Our research incorporated MAIA MP system, an advanced integration of Scanning Laser Ophthalmoscopy (SLO), static perimetry, and fundus imaging, for comprehensive microperimetry assessments. This system relies on an infrared superluminescent diode, allowing for the capture of high-resolution images across a spectrum of light attenuation, enhancing the clarity of retinal examinations. With its ability to adjust light intensity in precise increments, the MAIA MP measures retinal threshold sensitivity and examines the stability of fixation. During testing, subjects’ responses to Goldmann-type stimuli are recorded, with an eye-tracker monitoring their gaze in real time to ensure accurate fixation and alignment. The system evaluates fixation stability using two quantitative approaches: calculating the percentage of fixation points within concentric circles of specified radii (notably P1 as 1° and P2 as 2°), and by delineating the bivariate contour ellipse area (BCEA), including 95 and 63% of fixation points (BCEA95 and BCEA63), which reflects the spatial distribution of eye fixation. The clinical interpretation of these findings is facilitated by the MAIA’s analytical printout, as showcased in Figure 1. This report details pointwise retinal sensitivity and the average sensitivity across all test loci, color-coded to signify normal, suspect, or abnormal levels. Additionally, the system provides a histogram of threshold frequencies, allowing for statistical comparison to normative data, along with a fixation plot that visually and numerically represents fixation stability based on BCEA and P1, P2 metrics. This comprehensive dataset is essential for evaluating the integrity of macular function.

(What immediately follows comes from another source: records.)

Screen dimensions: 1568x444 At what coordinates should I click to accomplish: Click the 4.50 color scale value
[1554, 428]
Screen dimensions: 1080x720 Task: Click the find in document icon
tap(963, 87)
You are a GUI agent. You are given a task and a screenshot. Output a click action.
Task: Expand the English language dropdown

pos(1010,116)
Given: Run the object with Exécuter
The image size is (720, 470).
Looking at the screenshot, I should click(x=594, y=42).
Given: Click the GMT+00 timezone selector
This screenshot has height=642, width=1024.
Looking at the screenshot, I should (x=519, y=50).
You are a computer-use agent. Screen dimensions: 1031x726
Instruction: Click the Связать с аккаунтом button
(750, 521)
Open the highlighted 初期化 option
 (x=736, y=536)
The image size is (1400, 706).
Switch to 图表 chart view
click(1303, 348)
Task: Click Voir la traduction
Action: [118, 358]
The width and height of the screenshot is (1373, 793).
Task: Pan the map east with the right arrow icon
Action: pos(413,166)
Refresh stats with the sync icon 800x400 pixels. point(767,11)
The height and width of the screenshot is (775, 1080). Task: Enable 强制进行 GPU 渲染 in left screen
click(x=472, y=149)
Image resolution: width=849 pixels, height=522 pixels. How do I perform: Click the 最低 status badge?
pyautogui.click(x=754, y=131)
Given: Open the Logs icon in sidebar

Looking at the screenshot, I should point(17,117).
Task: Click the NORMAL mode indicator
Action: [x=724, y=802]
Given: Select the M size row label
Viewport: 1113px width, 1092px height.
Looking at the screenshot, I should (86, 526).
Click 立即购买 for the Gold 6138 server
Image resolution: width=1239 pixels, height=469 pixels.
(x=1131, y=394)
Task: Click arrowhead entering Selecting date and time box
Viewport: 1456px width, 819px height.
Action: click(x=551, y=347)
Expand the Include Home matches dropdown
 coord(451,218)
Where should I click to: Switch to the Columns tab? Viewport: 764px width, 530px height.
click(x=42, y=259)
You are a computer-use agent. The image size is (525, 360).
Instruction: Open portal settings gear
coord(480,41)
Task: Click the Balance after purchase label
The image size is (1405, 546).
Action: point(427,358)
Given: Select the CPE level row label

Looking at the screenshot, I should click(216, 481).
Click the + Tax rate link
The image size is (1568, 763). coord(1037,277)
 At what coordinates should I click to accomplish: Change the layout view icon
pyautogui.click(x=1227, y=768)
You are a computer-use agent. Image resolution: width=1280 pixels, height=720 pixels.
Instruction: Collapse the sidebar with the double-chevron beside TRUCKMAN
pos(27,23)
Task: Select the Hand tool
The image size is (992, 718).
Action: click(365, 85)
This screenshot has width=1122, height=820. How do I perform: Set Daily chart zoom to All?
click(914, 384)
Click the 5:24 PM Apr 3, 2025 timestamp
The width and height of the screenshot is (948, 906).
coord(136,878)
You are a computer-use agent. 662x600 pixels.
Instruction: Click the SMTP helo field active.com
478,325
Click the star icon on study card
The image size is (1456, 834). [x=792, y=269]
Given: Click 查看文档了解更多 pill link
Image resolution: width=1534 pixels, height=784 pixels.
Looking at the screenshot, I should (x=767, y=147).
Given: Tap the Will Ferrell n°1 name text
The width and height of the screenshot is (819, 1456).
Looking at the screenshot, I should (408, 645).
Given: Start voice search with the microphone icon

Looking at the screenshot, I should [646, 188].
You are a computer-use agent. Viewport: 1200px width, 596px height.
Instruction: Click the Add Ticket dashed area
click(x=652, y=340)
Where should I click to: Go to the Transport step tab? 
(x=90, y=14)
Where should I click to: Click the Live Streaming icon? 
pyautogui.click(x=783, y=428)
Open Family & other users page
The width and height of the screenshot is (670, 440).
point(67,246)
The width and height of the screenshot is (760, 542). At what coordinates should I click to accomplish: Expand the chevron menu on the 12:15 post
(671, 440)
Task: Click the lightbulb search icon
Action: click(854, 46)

Figure 1. Microperimetry assessment r. The clinical interpretation of MAIA outcomes relies on the manufacturer’s printout, detailing pointwise and average retinal sensitivity across test locations. Sensitivity indices AT and Macular Integrity are depicted in a color chart (green, yellow, red for normal, suspect, abnormal sensitivity, respectively). The printout includes a histogram comparing retinal sensitivity to a normative Gaussian distribution for ages 20–80. It also displays a fixation plot with values for BCEA63 and BCEA95, a fixation stability scale (green, yellow, and red), and a test duration graph.

Analysis and statistics

We conducted various statistical analyses using Python 3.11, utilizing the SciPy library for hypothesis testing—including independent t-tests to assess differences in demographics and clinical characteristics between the glaucoma and control groups, Pearson correlations, and Mann–Whitney U tests—and NumPy for array manipulation and mathematical operations. For linear regression analyses and to calculate regression coefficients, we employed the statsmodels library, which provided comprehensive methods to model and analyze the relationship between variables. To ensure our data met the assumptions necessary for the validity of our statistical tests, we assessed the normality using the Kolmogorov–Smirnov test within the SciPy library. A p-value of less than 0.05 was considered statistically significant.

Pupillometry

The Solvemed AI Pupillometer is a smartphone-based software as medical device (SaMD), capable of measuring and tracking pupil size and reactivity without the need for any additional hardware. The device uses smartphone camera and deep learning to produce pupillometric parameters describing the pupil light reflex. Notably, the device captures the level of ambient light during measurements and corrects for any excessive or deficient lighting level to produce clinically meaningful results (9, 11). The NeurOptics NPi-200 pupillometer stands as a specialized instrument to measure the PLR. This device employs an infrared camera system capable of capturing images of the pupil under various lighting conditions, thereby ensuring consistent measurement accuracy. Unlike conventional methods that may be influenced by ambient light, the NPi-200’s technology allows for undisturbed observation of the pupil’s response to light stimulation. The device’s operation does not require dimming of lights or specific environmental adjustments. Furthermore, the NPi-200 generates comprehensive reports that detail the dynamics of the pupillary response. Recent advances in smartphone-based pupillometry have enabled applications in challenging settings, where the AI Pupillometer’s software effectively stabilizes measurements in dynamic environments, reducing motion artifacts and enhancing sensitivity to pupil dynamics.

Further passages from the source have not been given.